The strength of Hanley's play rests in his emphasis on well-drawn, realistic characters. They come to life on the stage, they interest and intrigue us, they elicit our sympathy. As the story unfolds, the characters gives their soul-baring monologue, and in doing so the three gain a supposedly profound understanding of each other. Different people through and through, what they share is a life tormented by secrets, and the catharsis provided by their interaction is clearly a healing force, though in the end, there is a looming sense of fate, that each character must bear his or her burden.

That the scenario is contrived can be forgiven, but the setup and topic of conversation often feel so archaic that they considerably detract from the play's philosophical center. Forty years ago, the interactions of a Jew, a black man, and an old white guy would be a daring rebuff of comfortable, middle-class assumptions. The discussion of abortion, in particular, is difficult for a modern audience to swallow.

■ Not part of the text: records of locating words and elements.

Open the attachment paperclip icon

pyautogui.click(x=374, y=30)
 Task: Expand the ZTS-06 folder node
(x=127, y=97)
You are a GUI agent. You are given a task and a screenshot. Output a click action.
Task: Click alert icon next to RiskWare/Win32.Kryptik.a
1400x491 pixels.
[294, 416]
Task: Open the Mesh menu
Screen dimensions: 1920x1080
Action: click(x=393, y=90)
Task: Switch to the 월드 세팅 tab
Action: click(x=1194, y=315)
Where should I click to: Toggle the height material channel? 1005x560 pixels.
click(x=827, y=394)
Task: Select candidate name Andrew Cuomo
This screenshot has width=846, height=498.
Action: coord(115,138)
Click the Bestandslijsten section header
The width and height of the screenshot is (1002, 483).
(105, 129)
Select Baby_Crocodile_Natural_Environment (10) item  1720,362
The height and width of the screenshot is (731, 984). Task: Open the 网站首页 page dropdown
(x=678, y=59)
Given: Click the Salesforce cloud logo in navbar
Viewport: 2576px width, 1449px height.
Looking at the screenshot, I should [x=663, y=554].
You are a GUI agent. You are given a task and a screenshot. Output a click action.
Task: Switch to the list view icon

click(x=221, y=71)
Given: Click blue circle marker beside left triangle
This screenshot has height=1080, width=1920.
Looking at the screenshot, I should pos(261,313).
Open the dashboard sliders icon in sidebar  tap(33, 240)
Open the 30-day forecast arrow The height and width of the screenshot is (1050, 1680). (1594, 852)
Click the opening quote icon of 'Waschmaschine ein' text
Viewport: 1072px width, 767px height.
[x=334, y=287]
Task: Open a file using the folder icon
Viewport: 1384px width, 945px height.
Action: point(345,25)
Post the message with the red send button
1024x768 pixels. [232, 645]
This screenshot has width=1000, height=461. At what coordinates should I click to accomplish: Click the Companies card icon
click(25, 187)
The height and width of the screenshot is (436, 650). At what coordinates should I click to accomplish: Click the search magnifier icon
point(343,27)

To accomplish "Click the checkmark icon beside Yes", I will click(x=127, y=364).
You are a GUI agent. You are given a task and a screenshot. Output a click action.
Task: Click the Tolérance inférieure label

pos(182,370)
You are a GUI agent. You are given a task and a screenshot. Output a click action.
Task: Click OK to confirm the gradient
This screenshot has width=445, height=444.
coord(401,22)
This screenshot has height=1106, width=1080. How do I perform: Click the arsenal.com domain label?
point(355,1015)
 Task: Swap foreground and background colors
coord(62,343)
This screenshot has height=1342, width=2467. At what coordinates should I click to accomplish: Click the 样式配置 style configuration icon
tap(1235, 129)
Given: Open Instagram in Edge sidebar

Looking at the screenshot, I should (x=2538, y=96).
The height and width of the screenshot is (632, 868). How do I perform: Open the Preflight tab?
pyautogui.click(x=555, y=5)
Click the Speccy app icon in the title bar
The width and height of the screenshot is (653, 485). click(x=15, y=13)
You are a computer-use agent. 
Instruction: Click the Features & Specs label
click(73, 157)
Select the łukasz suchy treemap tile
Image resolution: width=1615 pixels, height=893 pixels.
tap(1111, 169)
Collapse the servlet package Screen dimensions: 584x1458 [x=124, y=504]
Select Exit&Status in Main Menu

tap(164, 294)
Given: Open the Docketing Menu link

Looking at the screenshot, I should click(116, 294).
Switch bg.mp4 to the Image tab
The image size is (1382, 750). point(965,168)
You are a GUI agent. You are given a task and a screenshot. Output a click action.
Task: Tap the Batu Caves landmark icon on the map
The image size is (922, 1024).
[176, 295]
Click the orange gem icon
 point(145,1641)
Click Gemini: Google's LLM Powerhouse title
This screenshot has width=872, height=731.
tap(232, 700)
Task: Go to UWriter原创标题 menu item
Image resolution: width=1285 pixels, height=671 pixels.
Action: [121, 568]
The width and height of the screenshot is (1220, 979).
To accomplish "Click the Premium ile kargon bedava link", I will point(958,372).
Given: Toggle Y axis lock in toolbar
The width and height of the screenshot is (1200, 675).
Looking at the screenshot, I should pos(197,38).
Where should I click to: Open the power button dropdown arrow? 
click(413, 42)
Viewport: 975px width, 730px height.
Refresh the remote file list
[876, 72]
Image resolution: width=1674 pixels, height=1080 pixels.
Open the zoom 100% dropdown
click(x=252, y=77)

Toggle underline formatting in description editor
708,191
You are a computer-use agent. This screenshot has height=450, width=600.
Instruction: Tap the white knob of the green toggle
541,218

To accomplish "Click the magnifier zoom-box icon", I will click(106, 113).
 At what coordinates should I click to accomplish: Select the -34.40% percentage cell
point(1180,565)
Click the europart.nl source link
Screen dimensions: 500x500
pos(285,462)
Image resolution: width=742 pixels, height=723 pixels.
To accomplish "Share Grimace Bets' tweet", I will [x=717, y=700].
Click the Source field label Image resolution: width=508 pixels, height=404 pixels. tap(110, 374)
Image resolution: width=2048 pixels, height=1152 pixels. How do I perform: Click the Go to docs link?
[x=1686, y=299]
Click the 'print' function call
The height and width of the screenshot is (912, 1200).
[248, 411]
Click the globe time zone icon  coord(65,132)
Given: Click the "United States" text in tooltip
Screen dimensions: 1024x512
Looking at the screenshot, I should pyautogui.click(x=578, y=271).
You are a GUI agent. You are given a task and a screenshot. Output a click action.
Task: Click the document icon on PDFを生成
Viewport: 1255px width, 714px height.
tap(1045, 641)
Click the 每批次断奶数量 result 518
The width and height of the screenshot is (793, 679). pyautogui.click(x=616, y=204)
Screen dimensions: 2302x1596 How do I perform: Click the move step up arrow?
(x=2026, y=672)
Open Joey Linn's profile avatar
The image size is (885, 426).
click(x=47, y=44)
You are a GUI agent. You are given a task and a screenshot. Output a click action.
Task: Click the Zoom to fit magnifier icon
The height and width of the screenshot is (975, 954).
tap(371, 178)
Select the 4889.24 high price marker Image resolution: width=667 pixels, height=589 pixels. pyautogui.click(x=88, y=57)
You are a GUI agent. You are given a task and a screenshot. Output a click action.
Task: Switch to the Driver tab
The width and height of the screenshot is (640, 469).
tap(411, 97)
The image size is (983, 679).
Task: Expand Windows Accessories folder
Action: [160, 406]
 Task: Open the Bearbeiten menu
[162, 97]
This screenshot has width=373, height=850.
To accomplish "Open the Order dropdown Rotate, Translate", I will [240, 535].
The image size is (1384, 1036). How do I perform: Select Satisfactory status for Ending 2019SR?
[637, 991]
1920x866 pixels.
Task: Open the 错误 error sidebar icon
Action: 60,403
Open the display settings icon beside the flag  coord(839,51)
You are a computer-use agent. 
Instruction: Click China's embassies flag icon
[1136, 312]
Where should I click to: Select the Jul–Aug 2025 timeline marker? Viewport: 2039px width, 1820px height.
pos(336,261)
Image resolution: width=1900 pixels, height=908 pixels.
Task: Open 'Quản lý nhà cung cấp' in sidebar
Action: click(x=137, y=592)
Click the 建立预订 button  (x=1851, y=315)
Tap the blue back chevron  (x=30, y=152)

That being said, the show carries well through the first and second acts, largely due to the strong performances by all three players. Brandon Price is utterly convincing in the portrayal of his Jekyll and Hyde character, though it would be nice if he chose less of a ghetto-pimp Erkel voice to accompany his "self-induced schizophrenia."

Stan Weiman is perfect as the weary and despondent Glas, played with an effective understatement that reflects his desire not to speak of his past. Glas has hardened over the years, and Weiman knows exactly when this begins to break down, and how to show it.

Kathleen Coons provides comic relief with her heavy New York accent and frantic demeanor. Though at first she seems to be quite the "square," once the wig comes off, we learn that she too has another dimension. As the tension is ratcheted up towards the end, Coons' Rosie transitions to the voice of the audience, concerned and anxious.

It is the third act that I really take issue with, and does no justice to neither the well written beginning, nor the performances on display. In an awfully contrived manner, the struggles of the three are packaged neatly into one message that the audience can be fed, as if the interactions of these people couldn't hold the interest of the audience on its own. Rather than have Mr. Glas symbolically light the candle, Hanley should have taken one of his own characters' advice: that sometimes things just have to be the way they are, without a meaningful resolution that puts everything in place.